I never thought of myself as a cutter or even someone who could understand cutting.
Lately, though I realize that you are the razor that I use to cut myself when my heart needs to bleed.
It isn’t healthy. It isn’t Right or Left or anywhere in between. It has been happening, though for quite a while. Years, even.
There were others before you. There may be more after you (though I hope not). You have been my favorite.
I have had much to learn in order to become the version of myself that I deserve.
For instance: I am so used to punishment and being wrong that I feel incomplete frustrated aimless without it.
When I deny myself the bliss of your touch the sweet joy of release in my surrender I am able to punish myself. Then I have the twisted comfort I seek. I can breathe again even though it be sick air.
As I write this I find that I am finally sickened enough by the sick air!
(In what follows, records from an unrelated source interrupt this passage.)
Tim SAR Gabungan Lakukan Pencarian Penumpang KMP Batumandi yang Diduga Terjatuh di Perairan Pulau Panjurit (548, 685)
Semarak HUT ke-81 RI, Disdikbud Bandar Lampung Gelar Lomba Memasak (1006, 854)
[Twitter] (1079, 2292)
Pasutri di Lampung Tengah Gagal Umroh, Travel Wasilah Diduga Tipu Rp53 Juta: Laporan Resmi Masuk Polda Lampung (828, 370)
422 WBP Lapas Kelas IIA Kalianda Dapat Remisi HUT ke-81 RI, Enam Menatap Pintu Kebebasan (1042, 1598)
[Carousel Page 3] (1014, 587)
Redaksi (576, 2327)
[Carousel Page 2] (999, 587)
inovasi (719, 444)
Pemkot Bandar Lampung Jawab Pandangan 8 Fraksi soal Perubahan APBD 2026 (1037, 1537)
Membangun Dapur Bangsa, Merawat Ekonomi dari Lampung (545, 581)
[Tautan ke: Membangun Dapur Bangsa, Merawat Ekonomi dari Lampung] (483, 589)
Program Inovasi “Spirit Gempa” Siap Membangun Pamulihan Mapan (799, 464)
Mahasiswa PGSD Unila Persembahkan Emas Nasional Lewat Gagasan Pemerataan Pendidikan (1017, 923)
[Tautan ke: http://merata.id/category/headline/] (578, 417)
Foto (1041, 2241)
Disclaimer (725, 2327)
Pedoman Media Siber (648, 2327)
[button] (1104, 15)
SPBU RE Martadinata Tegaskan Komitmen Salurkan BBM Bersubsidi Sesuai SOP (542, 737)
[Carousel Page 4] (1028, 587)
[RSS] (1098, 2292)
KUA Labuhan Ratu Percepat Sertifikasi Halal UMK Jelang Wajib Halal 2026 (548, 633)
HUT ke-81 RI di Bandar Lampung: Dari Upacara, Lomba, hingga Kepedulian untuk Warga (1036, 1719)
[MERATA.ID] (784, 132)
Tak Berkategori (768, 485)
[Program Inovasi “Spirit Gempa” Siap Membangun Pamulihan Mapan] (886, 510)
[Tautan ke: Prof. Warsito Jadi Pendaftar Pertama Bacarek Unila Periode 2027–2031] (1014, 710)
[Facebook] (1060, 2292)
I am ever so grateful to you for being gentle when you pulled back the curtains and let the light in on my sickness though I wonder if you even knew what you were doing.
I do not wish to let you pass by untasted. You feel perfectly delicious to me. Like home, though I know not how to explain or quantify that and I do not want to scare you.
I feel vulnerable now. Is the way I feel for you simply another facet of the sickness?
My instinct says run to you away from you at breakneck speeds. Go! Go! Go!
I want to crash into you with reckless abandon succumb my whole being to the pleasures of exploring you.
I also want to fake my own death leave the country so I never have to see your face again though I know you will always haunt me no matter how far I go.